I began reclassifying the Mark Longman Library 4 or 5 years ago as a background task. I am a Library Assistant in the cataloging department at Special Collections and my priority is to support the librarian and the cataloguer and then Reading Room duty; much of my time is spent fetching, returning and problem solving. While it is a background task and low priority as regards some of the other collections the Mark Longman Library has become my child and very special.
The collection consists of around 4,000 books, pamphlets and journals on subjects related to the history of the book, including bibliography, book production, publishing history and practice, readers and reading, and literary biography.

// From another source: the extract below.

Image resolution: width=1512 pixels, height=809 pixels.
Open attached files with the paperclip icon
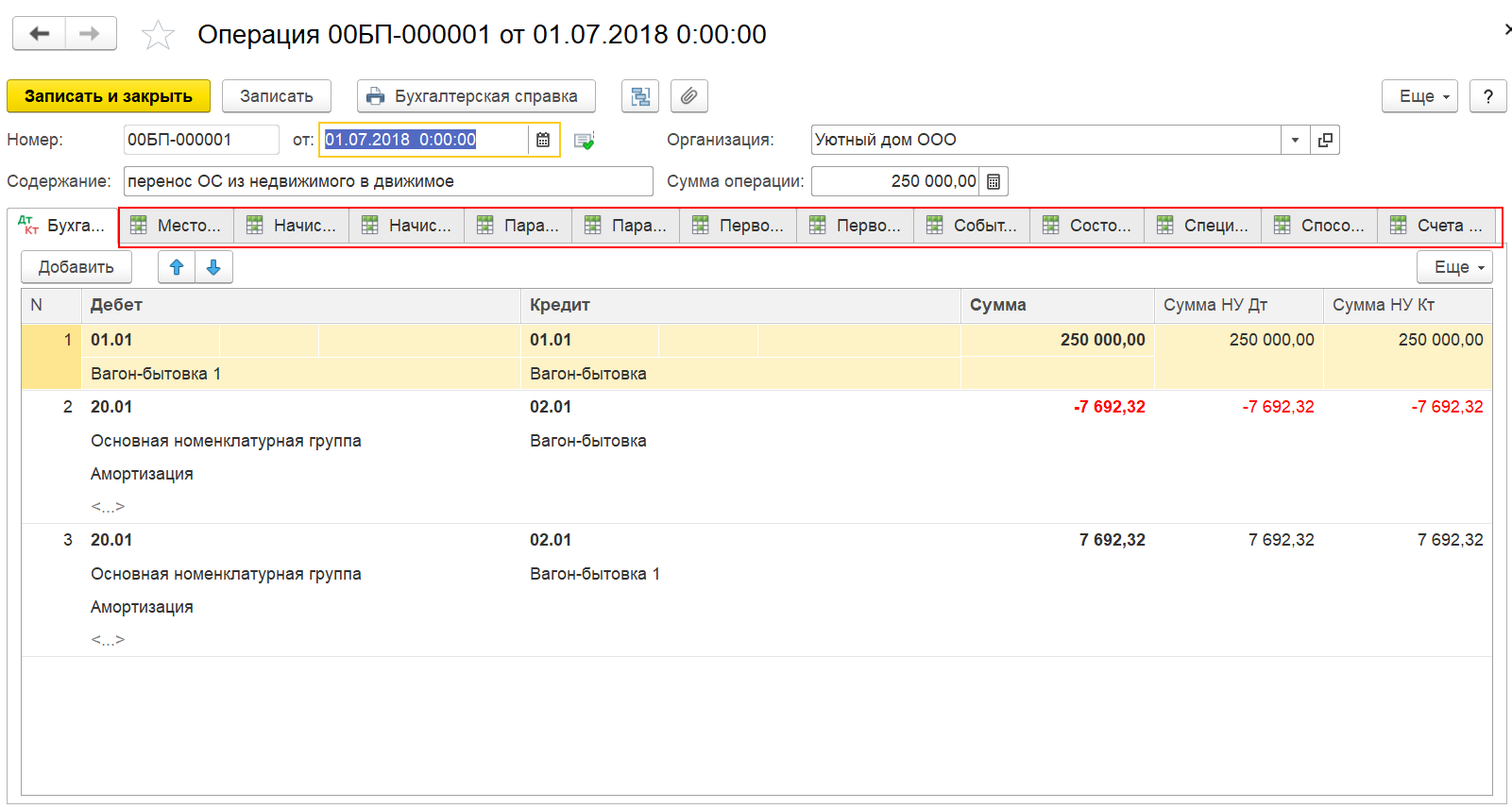tap(689, 96)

Formerly the ‘books about books’ collection was donated to the National Book League by Maurice Marston, its first secretary; the collection was expanded following the launch of an appeal in 1972 in memory of Mark Longman, Chairman of the National Book League 1967-1971.
The collection passed to the University Library in 2002. It was classified in the Bliss bibliographic classification and maintained on a card catalogue. While the collection did not require special conditions we decided also to keep in open access and browsable. However, it was important for the catalogue to be electronically accessible as well. So while I downloaded the records I reclassified the books into the Dewey Decimal System instead.
This has meant I have handled every book in the collection. I have skimmed, flicked, browsed, read – not just to discover the subject matter but because it was interesting or just plain beautiful!
Some have been so deep, profound or obscure I have almost abandoned them. I am not a trained cataloguer and sometimes the subject matter is not clear. Nonetheless, these experiences have ensured that the task, considered by some as tedious or not required, has been and continues to be for me a labour of love.
There are also many pamphlets in the collection and it is tempting as they will be time consuming to put them in a box marked ‘pamphlets’. However these have proved to be as diverse and precious as the books; possibly containing unpublished literature by the famous and not so, that would otherwise be considered a mere leaflet, publishing literature or ephemera.